If you get any press, save the clippings so when you apply to college, if your GPA has been harmed by fighting paddling, you'll have the clippings to explain it. You may have to study harder on your own, maybe with tutors or by attending junior college classes in summer, so that your ACT or SAT scores will be far higher than what your GPA might suggest. It will be further proof that your GPA was artificially harmed by your principled stand against school paddling. If you do have to attend a "lesser" college than you might have otherwise, I think you will be better off in the long run. Many educated and outwardly successful people spend a lifetime battling hidden demons resulting from paddling and abuse in schools.

The sad fact is most paddlers enjoy paddling, pretty much 100% in my view, and they will blackball you and start nit-picking and writing you up for things they never would have otherwise. They will make you the example to deter other students from getting similar ideas. Realize that if they didn't enjoy paddling, as they claim, they could stack the deck against it and schedule lesser detentions that did not remove students from classes and sports or lower their GPA. Instead, they strongly coerce students to bend over.

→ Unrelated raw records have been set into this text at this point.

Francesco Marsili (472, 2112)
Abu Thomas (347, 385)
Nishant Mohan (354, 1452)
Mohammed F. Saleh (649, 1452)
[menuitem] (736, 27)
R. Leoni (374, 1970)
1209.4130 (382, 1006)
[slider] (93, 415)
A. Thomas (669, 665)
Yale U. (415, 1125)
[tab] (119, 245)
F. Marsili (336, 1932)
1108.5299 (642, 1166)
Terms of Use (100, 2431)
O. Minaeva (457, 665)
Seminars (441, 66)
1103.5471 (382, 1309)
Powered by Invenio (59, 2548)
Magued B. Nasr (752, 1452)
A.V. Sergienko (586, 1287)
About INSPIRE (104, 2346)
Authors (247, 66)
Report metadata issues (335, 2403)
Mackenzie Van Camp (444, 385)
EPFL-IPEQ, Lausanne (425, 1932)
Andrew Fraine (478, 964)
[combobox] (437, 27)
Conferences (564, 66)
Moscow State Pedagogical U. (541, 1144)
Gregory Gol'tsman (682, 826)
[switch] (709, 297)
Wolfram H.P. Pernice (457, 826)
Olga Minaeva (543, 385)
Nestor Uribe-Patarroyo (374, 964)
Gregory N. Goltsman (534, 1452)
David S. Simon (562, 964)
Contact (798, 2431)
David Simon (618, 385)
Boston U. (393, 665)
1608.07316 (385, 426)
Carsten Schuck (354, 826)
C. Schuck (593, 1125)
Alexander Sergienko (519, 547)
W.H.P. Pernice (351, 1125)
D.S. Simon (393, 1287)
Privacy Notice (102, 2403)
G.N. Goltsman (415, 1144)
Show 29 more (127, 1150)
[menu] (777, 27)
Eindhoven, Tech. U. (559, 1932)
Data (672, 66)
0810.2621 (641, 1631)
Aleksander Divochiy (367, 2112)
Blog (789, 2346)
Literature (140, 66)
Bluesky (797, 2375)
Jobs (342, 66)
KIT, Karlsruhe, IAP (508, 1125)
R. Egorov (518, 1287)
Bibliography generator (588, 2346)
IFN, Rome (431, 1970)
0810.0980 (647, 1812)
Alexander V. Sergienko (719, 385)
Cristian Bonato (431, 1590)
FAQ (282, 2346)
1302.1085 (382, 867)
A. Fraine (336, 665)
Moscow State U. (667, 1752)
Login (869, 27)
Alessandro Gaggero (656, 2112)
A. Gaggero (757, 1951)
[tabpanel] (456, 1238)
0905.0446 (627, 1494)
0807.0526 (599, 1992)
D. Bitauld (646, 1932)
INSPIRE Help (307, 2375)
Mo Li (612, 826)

About one in 25 people* in the US, and I suspect about one in ten among paddlers, is a sociopath with no conscience at all. They enjoy paddling more if they know it causes lifetime harm. They seek out jobs where they can employ sadism and power trips -- and there is no better job on earth than that of "school paddler". They will act holy and innocent, while secretly making your life hell. Still, there are some paddlers who need to feel it is trivial and harmless. If they are doing no harm, so what if they enjoy it? So when you make it not trivial and not harmless and not funny, it directly challenges a necessary pillar of their justification.

In spite of the difficulties and negative consequences you will surely encounter, I think in years to come you will be able to hold your head higher than if you just bent over and took it. By attending a paddling school you are already set up to have lifetime negative consequences, so that is a given. Your only choice is which ones you want to buy into -- temporary restrictions and lower GPA or lifetime regret and hidden sex and sadism fetishes? Even students who are not paddled are harmed by being in an abusive environment, and many with lifetime spanking fetishes were merely around paddling, not victims of it. Standing up to a corrupt system shows your true strength!

Remember, too, the question isn't whether you ever do something wrong, but whether you should be forced to submit to quackery and physical and sexual abuse when you do. There are certainly nonviolent and non-invasive ways to discipline students that do not harm them, their grades, or the school's test scores. Discipline is teaching, not punishing. We don't have to reinvent the wheel, as even the highest paddling states have at least some non-paddling school districts. Twenty-nine states and 109 countries have already abolished school corporal punishment, and those schools do as well or better educationally than those who still use it. This proves it is never necessary.

I like a comment I heard some years ago, I think attributed to actor Kirk Douglass to his sons: "Bend over backwards, but never bend over." That is a good attitude for high school and for life.

*Dr. Martha Stout, practicing psychologist and clinical instructor in the department of psychiatry at Harvard Medical School, in her 2005 book, The Sociopath Next Door.